On 4/2/20 4:15 PM, Alec Ari via Emc-developers wrote:
I'm all for Andy being the release manager, does this mean seb will share the keys with him?
I have confidence in Andy and and John to do a good job managing the release.
There are two sets of gpg keys involved, one that signs the release tags in our git repo and one that signs the debian archive.
The debian archive signing is straight-forward, and not really part of the Release Manager's responsibility - in my head there's a separate role of "debian archive admin" that does that. I'm happy to keep doing this work.
Release-tag signing *is* the Release Manager's job, and it's intimately connected to how releases work, at least as far back as the 2.0 days. The RM signals that a particular commit is an official release by making a signed tag of the commit (details in the ReleaseCheckList wiki page).

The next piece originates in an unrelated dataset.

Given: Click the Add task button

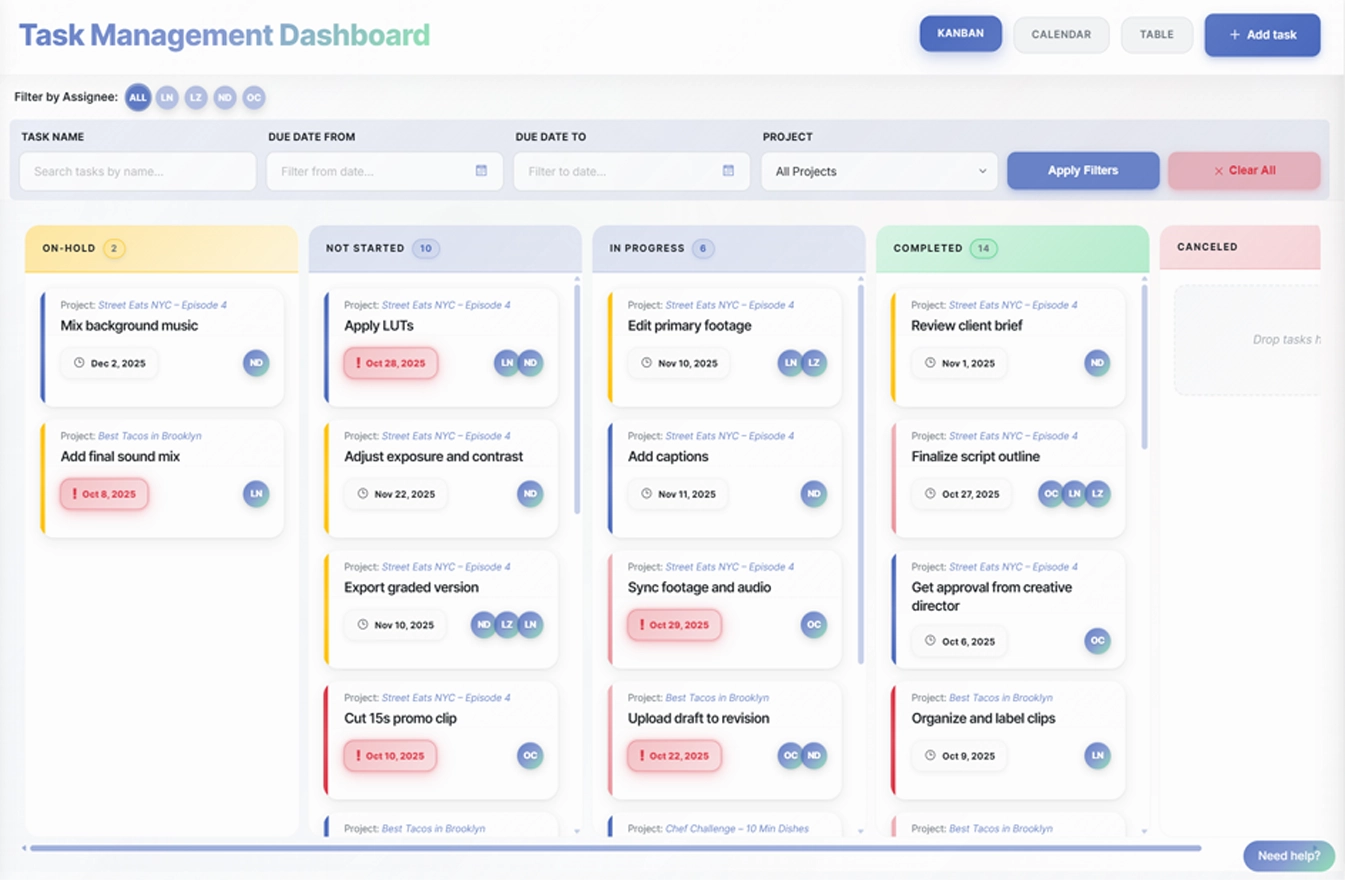Looking at the screenshot, I should coord(1262,34).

The buildbot automation uses scripts in our repo to detect this special tag and upload the resulting debs to a special "release" repo (http://buildbot.linuxcnc.org/release/dists/). The Debian Archive Admin copies the new release debs from there to the official deb archive on wlo, and signs the updated repo with the debian archive signing key.
The buildbot's automation uses `scripts/version-is-release` to detect release tags. Any tag signed by any of the keys in `gnupg/pubring.gpg` are accepted. So a Release Manager can just add their public key to that keyring and check it in.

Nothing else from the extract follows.